━━ Records provided

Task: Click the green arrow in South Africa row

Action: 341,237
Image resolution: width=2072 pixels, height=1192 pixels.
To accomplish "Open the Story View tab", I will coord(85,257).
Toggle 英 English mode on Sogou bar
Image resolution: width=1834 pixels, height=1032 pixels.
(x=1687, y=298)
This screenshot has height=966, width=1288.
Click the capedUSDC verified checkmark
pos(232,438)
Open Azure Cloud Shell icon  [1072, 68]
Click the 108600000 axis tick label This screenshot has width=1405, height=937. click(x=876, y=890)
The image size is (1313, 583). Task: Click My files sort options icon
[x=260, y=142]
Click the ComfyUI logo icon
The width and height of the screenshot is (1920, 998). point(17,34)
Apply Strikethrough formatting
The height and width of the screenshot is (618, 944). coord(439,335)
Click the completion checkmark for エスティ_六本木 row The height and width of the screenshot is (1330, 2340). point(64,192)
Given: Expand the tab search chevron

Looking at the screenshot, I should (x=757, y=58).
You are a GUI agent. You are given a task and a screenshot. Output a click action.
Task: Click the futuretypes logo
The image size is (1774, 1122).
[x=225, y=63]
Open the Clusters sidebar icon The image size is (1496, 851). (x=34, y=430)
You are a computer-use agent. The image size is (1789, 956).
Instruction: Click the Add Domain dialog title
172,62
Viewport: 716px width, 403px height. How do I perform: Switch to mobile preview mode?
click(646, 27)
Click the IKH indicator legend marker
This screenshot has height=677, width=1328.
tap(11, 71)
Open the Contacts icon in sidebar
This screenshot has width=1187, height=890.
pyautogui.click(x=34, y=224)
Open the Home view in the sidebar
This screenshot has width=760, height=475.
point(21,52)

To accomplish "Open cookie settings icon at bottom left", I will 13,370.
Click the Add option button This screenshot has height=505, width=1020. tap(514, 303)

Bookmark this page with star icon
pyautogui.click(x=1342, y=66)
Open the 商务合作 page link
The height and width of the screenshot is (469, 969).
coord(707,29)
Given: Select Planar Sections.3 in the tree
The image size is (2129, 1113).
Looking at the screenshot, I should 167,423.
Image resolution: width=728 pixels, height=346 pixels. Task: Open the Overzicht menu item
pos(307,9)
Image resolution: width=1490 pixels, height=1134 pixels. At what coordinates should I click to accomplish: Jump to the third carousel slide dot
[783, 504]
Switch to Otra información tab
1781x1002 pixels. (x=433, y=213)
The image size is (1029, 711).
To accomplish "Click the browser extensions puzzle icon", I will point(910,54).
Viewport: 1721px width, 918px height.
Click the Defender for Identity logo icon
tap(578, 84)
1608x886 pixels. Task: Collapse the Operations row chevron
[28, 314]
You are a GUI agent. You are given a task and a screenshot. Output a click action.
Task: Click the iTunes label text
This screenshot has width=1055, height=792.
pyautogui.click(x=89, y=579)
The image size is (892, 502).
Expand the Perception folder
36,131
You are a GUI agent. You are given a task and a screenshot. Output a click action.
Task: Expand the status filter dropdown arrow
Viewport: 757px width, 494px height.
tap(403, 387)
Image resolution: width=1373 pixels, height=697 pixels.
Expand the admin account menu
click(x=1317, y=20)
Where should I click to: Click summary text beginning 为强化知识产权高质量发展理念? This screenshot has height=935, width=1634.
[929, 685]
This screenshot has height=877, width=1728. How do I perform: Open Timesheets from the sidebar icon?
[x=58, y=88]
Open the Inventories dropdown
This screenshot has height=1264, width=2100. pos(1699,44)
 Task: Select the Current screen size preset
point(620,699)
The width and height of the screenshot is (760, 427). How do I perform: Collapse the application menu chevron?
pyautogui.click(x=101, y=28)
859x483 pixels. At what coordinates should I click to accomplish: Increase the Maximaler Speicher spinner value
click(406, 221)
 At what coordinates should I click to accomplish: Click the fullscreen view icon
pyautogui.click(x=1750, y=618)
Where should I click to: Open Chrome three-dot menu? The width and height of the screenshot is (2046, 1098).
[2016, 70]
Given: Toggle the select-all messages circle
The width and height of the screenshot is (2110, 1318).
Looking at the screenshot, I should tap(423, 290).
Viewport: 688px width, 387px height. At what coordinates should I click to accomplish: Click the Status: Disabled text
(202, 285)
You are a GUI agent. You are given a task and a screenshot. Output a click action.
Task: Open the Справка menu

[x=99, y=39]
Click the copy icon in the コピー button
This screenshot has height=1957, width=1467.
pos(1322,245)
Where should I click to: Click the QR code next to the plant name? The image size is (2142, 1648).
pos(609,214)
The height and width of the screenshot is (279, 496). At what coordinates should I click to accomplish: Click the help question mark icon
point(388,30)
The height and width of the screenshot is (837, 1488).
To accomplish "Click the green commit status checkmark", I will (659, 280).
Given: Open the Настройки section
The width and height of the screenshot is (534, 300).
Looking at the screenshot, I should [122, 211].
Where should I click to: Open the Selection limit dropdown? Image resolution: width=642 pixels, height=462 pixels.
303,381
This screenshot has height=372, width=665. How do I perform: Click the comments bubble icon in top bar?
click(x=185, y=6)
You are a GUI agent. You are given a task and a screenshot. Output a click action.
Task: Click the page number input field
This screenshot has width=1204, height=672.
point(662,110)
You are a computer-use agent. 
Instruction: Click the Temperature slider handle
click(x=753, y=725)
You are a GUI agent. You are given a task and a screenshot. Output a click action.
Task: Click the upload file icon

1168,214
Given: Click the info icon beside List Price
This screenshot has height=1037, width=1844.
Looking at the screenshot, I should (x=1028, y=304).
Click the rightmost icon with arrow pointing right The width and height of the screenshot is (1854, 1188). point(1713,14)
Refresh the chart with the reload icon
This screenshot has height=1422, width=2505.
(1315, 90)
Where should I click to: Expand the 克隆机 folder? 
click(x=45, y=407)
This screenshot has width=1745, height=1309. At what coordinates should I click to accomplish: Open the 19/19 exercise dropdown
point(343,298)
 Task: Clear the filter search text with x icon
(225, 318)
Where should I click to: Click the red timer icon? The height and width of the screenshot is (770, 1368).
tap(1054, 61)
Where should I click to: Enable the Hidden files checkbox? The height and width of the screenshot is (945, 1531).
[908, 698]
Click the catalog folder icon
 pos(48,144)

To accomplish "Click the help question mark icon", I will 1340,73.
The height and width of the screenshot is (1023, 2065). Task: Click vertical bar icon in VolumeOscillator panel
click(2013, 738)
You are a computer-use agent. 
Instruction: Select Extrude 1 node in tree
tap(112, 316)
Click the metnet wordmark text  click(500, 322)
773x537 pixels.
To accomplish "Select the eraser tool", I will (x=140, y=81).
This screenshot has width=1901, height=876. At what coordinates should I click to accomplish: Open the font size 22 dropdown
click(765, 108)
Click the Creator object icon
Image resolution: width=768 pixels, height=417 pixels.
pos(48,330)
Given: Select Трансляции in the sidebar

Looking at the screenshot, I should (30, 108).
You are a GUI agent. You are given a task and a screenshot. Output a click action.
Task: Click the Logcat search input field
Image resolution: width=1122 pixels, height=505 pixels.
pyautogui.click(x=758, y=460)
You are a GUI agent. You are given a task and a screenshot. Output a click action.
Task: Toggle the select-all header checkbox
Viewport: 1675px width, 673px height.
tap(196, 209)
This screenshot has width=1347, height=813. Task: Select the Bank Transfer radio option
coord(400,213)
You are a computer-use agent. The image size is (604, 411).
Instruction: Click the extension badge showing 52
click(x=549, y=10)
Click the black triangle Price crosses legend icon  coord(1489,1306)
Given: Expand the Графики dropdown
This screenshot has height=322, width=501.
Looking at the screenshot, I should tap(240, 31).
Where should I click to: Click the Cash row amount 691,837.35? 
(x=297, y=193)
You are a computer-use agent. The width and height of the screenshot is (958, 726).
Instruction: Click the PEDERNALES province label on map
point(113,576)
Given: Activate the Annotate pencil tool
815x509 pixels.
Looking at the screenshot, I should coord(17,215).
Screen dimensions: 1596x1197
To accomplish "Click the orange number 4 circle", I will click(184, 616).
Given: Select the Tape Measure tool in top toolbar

━━━━

• Exercise objective
In the records above, how many lines hold "tool"? Only the number is wanted.

• Output of the task
3